Un paisaje de tonos azulados y una luna de plata con suave resplandor iluminan LOS TOROS PEREGRI­NOS. Mundo recreado de ensueño, lírica fantasía que nos transmite el amor que este pintor chino costarri­cense siente por el paisaje guanacasteco que él conoció por muchos años, y al que parece ligado por un profundo sentimiento.

 

Ningún otro artista costarricense ha pintado ese paisaje con la serenidad y la compenetración con que lo hace Isidro Con Wong. Con delicadeza y ternura en cada pincelada nos presenta el bosque o el campo con árbo­les, aguaderos, ganado, en cuadros equilibrados, ricos en color. Es el tró­pico matizado por la sensibilidad de un artista descendiente de inmigran­tes cantoneses, pero nacido y for­mado en el puerto de Puntarenas de hace medio siglo, cuando la vida era más sencilla, más rica en color hu­mano.

 

El artista nace con una capa­cidad para mirar y penetrar la reali­dad circundante, para luego recrear lo que ve. Quizás el alma cantonesa lo acerca a la tierra tropical en que le tocó en suerte nacer; pero Isidro Con Wong no pinta a la manera chi­na; tal vez mira con ojos asiáticos las tierras guanacastecas.

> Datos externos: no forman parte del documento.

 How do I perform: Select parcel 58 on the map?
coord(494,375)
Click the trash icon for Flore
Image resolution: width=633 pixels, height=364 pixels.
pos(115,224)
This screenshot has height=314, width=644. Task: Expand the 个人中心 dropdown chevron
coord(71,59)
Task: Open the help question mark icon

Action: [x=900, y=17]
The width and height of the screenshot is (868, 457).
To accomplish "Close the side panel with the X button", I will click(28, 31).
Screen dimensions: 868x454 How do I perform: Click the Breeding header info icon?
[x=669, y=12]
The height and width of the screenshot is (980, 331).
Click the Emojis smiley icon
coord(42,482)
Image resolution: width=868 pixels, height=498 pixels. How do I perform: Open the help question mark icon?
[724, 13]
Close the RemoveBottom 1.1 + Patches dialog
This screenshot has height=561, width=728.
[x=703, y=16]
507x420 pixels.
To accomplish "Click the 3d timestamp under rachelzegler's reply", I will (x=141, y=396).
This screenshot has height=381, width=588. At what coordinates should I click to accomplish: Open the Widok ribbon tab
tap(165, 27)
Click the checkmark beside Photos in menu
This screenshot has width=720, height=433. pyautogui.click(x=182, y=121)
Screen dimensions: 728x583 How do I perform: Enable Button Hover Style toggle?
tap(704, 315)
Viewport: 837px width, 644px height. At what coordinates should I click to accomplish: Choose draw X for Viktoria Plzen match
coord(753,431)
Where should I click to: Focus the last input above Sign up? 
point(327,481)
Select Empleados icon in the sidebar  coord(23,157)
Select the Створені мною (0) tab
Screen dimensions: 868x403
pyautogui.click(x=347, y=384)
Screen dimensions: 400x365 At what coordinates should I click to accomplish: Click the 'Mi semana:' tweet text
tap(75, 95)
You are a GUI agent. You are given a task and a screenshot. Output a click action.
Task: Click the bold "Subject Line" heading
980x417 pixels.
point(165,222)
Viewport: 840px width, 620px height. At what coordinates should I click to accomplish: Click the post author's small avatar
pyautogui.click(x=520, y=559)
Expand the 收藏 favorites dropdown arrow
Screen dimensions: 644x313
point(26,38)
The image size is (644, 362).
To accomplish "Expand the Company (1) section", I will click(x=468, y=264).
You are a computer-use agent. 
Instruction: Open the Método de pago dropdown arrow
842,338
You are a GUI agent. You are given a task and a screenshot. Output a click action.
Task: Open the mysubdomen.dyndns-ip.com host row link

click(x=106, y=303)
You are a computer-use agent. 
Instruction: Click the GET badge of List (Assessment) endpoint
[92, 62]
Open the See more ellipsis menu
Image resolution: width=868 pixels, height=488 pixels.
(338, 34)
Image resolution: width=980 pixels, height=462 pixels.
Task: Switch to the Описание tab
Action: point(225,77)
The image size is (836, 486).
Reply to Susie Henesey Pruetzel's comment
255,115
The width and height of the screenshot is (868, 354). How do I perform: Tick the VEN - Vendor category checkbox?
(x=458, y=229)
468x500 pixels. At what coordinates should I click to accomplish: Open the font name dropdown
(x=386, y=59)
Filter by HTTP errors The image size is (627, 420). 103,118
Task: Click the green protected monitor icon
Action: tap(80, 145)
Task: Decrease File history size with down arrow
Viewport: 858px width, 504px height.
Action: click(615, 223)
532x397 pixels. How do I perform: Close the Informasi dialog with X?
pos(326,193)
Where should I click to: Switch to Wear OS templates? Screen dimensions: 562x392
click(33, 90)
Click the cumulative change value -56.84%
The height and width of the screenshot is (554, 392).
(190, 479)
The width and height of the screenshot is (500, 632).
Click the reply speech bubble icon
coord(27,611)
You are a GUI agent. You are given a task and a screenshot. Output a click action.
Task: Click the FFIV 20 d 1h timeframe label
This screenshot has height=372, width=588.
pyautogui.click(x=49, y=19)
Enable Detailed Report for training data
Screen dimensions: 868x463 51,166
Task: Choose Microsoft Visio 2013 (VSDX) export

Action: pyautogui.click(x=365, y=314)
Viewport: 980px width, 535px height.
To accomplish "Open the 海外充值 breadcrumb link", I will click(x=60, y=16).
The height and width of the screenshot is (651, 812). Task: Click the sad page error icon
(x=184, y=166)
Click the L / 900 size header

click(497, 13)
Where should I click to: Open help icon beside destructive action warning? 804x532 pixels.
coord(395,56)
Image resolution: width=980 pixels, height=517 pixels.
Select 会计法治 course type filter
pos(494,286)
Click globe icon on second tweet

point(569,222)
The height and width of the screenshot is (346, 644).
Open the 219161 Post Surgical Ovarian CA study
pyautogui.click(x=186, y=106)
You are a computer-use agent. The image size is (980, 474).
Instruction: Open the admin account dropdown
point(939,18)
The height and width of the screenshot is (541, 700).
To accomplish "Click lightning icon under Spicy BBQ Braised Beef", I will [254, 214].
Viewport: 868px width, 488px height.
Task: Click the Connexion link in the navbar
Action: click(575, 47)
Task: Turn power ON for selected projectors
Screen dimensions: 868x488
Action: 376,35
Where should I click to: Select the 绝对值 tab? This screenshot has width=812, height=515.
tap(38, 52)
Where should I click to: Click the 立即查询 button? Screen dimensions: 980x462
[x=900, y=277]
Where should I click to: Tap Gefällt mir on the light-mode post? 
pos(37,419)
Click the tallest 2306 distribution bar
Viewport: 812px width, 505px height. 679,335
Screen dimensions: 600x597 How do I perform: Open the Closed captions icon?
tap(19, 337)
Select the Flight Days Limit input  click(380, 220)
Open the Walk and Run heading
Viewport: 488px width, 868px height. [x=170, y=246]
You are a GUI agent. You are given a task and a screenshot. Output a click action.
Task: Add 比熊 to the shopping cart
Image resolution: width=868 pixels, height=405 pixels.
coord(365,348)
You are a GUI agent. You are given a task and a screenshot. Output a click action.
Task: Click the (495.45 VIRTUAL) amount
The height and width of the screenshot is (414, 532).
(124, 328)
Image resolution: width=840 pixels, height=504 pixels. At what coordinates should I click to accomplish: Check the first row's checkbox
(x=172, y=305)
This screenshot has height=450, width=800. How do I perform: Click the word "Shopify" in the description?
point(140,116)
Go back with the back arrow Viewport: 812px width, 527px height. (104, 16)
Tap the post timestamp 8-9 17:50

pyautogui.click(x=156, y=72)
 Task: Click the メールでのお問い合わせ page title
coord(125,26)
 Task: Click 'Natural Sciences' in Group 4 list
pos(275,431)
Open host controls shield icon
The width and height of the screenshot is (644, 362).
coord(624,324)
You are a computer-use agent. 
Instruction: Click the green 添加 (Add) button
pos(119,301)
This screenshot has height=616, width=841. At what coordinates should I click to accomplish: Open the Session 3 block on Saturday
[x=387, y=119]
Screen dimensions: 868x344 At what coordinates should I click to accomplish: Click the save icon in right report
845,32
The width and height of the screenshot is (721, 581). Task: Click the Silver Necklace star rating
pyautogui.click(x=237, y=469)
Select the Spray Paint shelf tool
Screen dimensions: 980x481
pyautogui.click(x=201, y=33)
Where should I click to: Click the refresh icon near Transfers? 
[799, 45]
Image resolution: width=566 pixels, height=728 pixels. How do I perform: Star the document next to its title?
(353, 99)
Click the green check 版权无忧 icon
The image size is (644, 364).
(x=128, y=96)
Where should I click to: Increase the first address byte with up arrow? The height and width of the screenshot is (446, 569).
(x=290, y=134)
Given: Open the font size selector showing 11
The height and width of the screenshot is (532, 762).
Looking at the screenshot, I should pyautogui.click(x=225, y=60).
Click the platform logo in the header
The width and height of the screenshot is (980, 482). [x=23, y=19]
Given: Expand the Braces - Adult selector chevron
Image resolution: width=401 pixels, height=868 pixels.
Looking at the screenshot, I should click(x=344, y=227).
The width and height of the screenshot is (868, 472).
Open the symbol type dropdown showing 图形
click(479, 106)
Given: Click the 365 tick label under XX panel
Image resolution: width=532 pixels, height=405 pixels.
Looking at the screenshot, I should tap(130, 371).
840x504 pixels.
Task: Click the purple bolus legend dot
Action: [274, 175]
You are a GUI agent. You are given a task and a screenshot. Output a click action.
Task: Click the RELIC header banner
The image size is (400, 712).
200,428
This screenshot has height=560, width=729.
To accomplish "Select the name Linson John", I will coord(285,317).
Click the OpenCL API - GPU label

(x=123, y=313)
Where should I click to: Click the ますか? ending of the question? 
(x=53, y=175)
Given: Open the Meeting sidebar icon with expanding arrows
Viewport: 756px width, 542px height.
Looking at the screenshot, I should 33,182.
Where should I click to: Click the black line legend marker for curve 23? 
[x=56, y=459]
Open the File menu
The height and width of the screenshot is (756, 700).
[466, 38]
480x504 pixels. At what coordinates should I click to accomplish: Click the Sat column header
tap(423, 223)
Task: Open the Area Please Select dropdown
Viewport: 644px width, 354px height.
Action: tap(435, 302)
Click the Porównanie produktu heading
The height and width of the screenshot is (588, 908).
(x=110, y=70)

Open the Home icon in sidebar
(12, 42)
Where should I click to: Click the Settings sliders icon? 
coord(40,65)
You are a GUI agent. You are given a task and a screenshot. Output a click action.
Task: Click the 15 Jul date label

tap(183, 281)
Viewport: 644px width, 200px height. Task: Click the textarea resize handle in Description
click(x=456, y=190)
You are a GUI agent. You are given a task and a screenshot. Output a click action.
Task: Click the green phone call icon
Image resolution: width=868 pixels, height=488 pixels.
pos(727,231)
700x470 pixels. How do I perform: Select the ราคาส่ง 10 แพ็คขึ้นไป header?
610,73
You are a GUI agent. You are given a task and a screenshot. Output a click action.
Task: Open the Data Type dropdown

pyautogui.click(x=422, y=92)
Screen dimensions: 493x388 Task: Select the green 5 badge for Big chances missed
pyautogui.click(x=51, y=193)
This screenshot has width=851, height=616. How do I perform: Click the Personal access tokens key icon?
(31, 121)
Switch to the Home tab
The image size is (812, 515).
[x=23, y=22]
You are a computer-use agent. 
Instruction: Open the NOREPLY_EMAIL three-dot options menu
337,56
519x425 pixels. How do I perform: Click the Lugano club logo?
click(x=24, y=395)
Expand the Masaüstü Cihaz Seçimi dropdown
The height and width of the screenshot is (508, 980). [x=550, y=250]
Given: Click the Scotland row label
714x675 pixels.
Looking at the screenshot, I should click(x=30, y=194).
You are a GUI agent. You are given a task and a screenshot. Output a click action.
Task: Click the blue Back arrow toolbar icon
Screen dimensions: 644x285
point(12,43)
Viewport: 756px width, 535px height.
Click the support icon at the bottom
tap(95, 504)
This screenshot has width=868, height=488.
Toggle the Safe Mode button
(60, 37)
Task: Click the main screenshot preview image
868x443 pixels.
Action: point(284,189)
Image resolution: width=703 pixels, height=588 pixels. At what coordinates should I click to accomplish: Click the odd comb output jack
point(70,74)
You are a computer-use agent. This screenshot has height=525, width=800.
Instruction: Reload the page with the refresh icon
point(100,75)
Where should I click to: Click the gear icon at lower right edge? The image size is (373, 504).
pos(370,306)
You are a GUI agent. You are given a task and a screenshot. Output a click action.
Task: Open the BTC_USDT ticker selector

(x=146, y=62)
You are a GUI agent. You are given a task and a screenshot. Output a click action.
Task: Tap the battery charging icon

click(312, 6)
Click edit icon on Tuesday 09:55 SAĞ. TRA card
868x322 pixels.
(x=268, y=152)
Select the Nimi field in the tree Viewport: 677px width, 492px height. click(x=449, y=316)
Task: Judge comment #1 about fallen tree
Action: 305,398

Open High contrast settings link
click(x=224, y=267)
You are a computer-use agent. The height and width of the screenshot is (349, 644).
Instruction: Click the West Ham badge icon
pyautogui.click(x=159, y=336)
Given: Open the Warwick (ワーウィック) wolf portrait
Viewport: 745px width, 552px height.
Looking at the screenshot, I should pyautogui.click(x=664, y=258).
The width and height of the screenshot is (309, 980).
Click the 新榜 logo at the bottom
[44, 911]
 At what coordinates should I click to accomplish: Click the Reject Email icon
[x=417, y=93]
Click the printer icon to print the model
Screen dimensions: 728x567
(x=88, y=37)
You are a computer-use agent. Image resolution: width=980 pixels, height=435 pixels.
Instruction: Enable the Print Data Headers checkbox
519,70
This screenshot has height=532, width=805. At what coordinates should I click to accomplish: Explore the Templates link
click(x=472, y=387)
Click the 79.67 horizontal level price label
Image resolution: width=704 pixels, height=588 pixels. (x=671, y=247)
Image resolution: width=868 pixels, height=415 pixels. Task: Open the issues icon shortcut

No imita a nadie; no busca más que la recons­trucción de un ambiente que conoció con entrega de amante; no desea dominar la naturaleza, sino ser parte de ella.

 

Tal vez este mensaje que percibimos en sus cuadros, tan olvi­dado en nuestro mundo moderno, sea más necesario ahora que hemos estropeado tanto nuestro planeta; quizás esa sea una de las razones de su éxito como artista. En los pai­sajes de Isidro Con Wong descubri­mos el paraíso perdido en tantas re­giones de la tierra.